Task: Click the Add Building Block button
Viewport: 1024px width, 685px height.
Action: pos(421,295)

----------------

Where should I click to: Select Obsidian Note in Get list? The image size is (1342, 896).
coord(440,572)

----------------

Give the lines of the material again, from the line containing "Task: Click the Add Building Block button" through the line containing "Action: pos(421,295)", with "Viewport" replaced by "Display area" and everything else left as it stands.

Task: Click the Add Building Block button
Display area: 1024px width, 685px height.
Action: pos(421,295)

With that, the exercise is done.